= Task details =
Copy out every line of the listing below word for word.

[Item coordinate data]
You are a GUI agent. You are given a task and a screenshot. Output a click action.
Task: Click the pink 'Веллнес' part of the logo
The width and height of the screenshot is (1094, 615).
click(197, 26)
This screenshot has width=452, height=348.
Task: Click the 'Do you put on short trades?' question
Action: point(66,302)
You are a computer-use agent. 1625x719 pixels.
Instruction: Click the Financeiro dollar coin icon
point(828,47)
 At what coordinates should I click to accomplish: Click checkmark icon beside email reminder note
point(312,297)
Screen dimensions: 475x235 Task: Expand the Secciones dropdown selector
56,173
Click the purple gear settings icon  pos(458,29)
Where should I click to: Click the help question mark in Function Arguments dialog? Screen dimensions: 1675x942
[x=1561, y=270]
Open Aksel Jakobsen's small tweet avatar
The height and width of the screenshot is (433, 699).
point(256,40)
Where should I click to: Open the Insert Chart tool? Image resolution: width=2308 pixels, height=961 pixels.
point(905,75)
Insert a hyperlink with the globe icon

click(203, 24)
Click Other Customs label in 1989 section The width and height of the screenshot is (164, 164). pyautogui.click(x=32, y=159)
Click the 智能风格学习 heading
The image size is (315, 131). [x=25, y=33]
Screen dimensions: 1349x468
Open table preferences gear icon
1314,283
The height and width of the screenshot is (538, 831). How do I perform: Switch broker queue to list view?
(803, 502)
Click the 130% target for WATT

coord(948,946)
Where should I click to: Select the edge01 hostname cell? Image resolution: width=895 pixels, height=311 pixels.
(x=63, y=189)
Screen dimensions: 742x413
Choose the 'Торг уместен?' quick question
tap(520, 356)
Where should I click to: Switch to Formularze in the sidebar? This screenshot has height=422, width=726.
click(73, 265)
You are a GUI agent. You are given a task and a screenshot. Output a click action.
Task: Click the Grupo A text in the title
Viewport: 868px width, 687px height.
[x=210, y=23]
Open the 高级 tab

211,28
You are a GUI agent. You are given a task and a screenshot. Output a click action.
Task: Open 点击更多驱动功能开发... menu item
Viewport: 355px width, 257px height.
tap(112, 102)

= Solution for this problem =
You are a GUI agent. You are given a task and a screenshot. Output a click action.
Task: Click the pink 'Веллнес' part of the logo
The width and height of the screenshot is (1094, 615).
click(197, 26)
This screenshot has width=452, height=348.
Task: Click the 'Do you put on short trades?' question
Action: point(66,302)
You are a computer-use agent. 1625x719 pixels.
Instruction: Click the Financeiro dollar coin icon
point(828,47)
 At what coordinates should I click to accomplish: Click checkmark icon beside email reminder note
point(312,297)
Screen dimensions: 475x235 Task: Expand the Secciones dropdown selector
56,173
Click the purple gear settings icon  pos(458,29)
Where should I click to: Click the help question mark in Function Arguments dialog? Screen dimensions: 1675x942
[x=1561, y=270]
Open Aksel Jakobsen's small tweet avatar
The height and width of the screenshot is (433, 699).
point(256,40)
Where should I click to: Open the Insert Chart tool? Image resolution: width=2308 pixels, height=961 pixels.
point(905,75)
Insert a hyperlink with the globe icon

click(203, 24)
Click Other Customs label in 1989 section The width and height of the screenshot is (164, 164). pyautogui.click(x=32, y=159)
Click the 智能风格学习 heading
The image size is (315, 131). [x=25, y=33]
Screen dimensions: 1349x468
Open table preferences gear icon
1314,283
The height and width of the screenshot is (538, 831). How do I perform: Switch broker queue to list view?
(803, 502)
Click the 130% target for WATT

coord(948,946)
Where should I click to: Select the edge01 hostname cell? Image resolution: width=895 pixels, height=311 pixels.
(x=63, y=189)
Screen dimensions: 742x413
Choose the 'Торг уместен?' quick question
tap(520, 356)
Where should I click to: Switch to Formularze in the sidebar? This screenshot has height=422, width=726.
click(73, 265)
You are a GUI agent. You are given a task and a screenshot. Output a click action.
Task: Click the Grupo A text in the title
Viewport: 868px width, 687px height.
[x=210, y=23]
Open the 高级 tab

211,28
You are a GUI agent. You are given a task and a screenshot. Output a click action.
Task: Open 点击更多驱动功能开发... menu item
Viewport: 355px width, 257px height.
tap(112, 102)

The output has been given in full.